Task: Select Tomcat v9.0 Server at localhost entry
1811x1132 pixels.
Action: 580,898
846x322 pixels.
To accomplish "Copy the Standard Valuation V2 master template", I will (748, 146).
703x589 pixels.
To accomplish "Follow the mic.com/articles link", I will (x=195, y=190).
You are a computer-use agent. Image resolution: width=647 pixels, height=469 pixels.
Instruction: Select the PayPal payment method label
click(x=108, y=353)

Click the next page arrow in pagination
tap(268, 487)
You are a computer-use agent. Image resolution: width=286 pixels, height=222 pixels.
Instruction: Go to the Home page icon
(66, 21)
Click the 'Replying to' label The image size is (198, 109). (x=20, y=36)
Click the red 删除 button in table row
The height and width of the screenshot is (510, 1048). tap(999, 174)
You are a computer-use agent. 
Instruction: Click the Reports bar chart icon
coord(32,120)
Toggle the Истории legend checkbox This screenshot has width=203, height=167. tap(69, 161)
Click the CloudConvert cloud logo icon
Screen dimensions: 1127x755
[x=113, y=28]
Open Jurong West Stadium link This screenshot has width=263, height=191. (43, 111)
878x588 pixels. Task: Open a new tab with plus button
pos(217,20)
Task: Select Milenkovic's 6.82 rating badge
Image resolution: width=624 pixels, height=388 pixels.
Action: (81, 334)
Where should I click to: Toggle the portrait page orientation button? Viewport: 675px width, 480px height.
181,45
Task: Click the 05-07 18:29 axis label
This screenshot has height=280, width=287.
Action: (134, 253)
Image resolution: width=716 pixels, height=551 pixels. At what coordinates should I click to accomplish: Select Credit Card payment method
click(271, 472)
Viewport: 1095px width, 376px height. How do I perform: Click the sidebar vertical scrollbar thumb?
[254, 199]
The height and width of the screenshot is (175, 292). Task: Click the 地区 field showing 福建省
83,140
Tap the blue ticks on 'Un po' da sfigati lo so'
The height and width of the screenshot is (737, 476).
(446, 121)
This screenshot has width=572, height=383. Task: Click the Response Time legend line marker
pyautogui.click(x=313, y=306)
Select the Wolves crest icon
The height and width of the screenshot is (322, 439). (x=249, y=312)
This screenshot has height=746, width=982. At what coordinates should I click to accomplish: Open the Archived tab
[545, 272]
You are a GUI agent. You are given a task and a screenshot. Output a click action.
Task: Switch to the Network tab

WHAT YOU ARE ASKED TO DO - Reproduce all of the records above line for line, with no changes.

THE RESULT -
Task: Select Tomcat v9.0 Server at localhost entry
1811x1132 pixels.
Action: 580,898
846x322 pixels.
To accomplish "Copy the Standard Valuation V2 master template", I will (748, 146).
703x589 pixels.
To accomplish "Follow the mic.com/articles link", I will (x=195, y=190).
You are a computer-use agent. Image resolution: width=647 pixels, height=469 pixels.
Instruction: Select the PayPal payment method label
click(x=108, y=353)

Click the next page arrow in pagination
tap(268, 487)
You are a computer-use agent. Image resolution: width=286 pixels, height=222 pixels.
Instruction: Go to the Home page icon
(66, 21)
Click the 'Replying to' label The image size is (198, 109). (x=20, y=36)
Click the red 删除 button in table row
The height and width of the screenshot is (510, 1048). tap(999, 174)
You are a computer-use agent. 
Instruction: Click the Reports bar chart icon
coord(32,120)
Toggle the Истории legend checkbox This screenshot has width=203, height=167. tap(69, 161)
Click the CloudConvert cloud logo icon
Screen dimensions: 1127x755
[x=113, y=28]
Open Jurong West Stadium link This screenshot has width=263, height=191. (43, 111)
878x588 pixels. Task: Open a new tab with plus button
pos(217,20)
Task: Select Milenkovic's 6.82 rating badge
Image resolution: width=624 pixels, height=388 pixels.
Action: (81, 334)
Where should I click to: Toggle the portrait page orientation button? Viewport: 675px width, 480px height.
181,45
Task: Click the 05-07 18:29 axis label
This screenshot has height=280, width=287.
Action: (134, 253)
Image resolution: width=716 pixels, height=551 pixels. At what coordinates should I click to accomplish: Select Credit Card payment method
click(271, 472)
Viewport: 1095px width, 376px height. How do I perform: Click the sidebar vertical scrollbar thumb?
[254, 199]
The height and width of the screenshot is (175, 292). Task: Click the 地区 field showing 福建省
83,140
Tap the blue ticks on 'Un po' da sfigati lo so'
The height and width of the screenshot is (737, 476).
(446, 121)
This screenshot has width=572, height=383. Task: Click the Response Time legend line marker
pyautogui.click(x=313, y=306)
Select the Wolves crest icon
The height and width of the screenshot is (322, 439). (x=249, y=312)
This screenshot has height=746, width=982. At what coordinates should I click to accomplish: Open the Archived tab
[545, 272]
You are a GUI agent. You are given a task and a screenshot. Output a click action.
Task: Switch to the Network tab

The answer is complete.